`rake posts:rebake` が途中でクラッシュしました

Hi there, I ran a rake posts:rebake on my testbed site, which would normally take over 24h to finish. This morning I logged into the session and found that it had crashed about 50% of the way through. I don’t think it was out of memory because the VPS has 8GB of RAM and 15GB of swap. I also had my customized Drupal importer script crash one time several days into the import process due to a Postgres error. I have successfully run the same import script multiple times, and at least one full rake posts:rebake too.
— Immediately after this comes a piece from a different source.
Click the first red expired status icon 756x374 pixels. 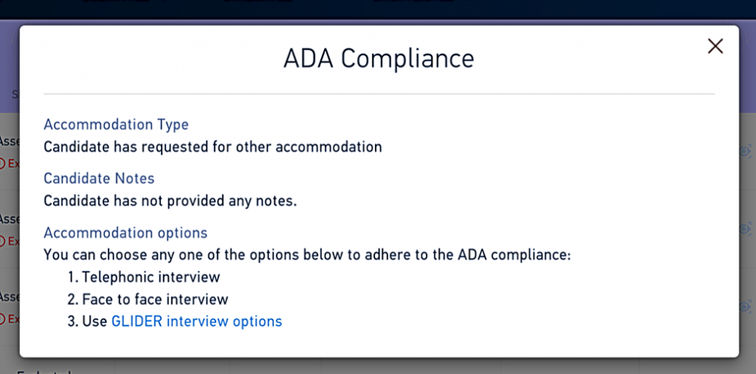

I chalked it up to a fluke that time, but this time it appears to again be another random issue with Postgres:

Rebaking post markdown for 'default'                                                                                                                                                          
  1328000 / 2625793 ( 50.6%)rake aborted!                                                                                                                                                     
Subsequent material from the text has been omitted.